MATERIAL TO PROCESS Start Marker

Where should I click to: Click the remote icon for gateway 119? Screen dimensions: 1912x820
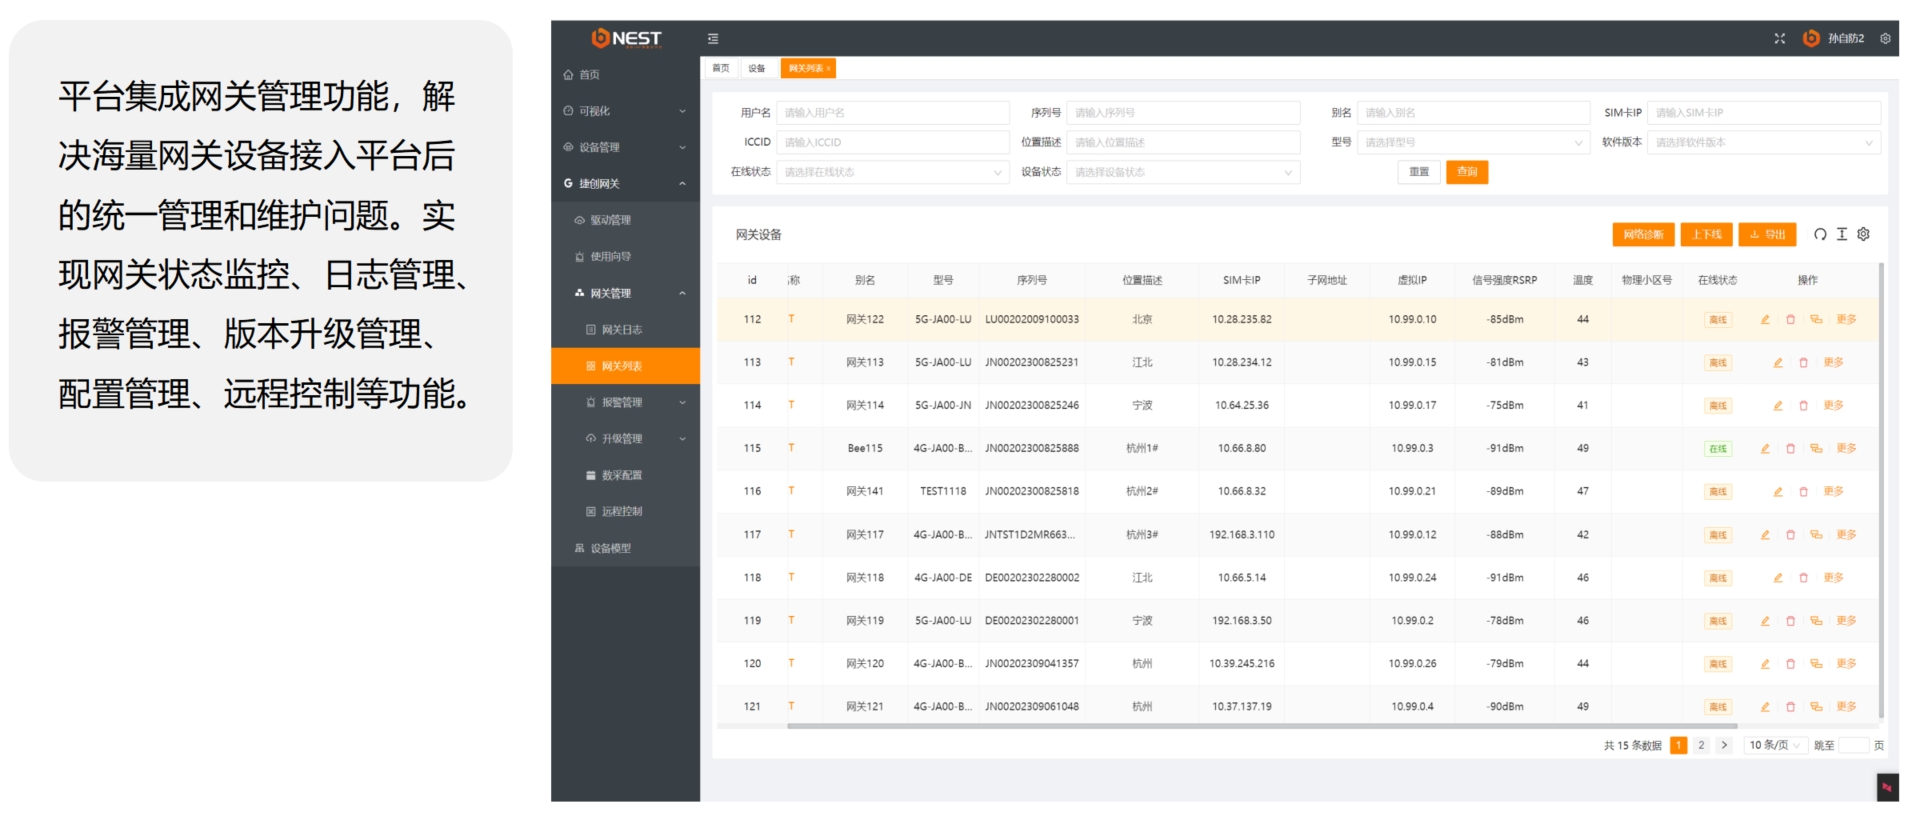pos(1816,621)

MATERIAL TO PROCESS End Marker
MATERIAL TO PROCESS Start Marker

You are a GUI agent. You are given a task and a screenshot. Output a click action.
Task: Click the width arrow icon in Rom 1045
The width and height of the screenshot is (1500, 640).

MATERIAL TO PROCESS End Marker
MATERIAL TO PROCESS Start Marker

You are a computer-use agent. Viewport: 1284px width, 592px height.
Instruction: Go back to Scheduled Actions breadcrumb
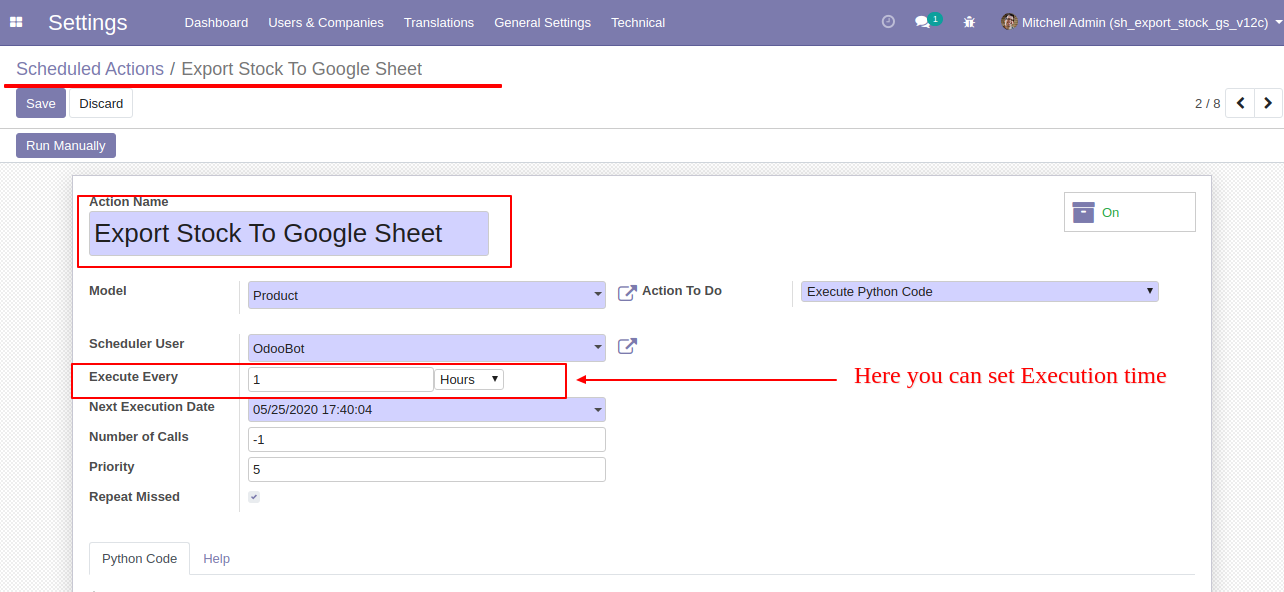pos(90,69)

MATERIAL TO PROCESS End Marker

*WHAT THIS TASK INVOLVES:*
Check each line of the records for the word "screenshot", then state how many lines have it, as a number only.

*EXPECTED ANSWER:*
2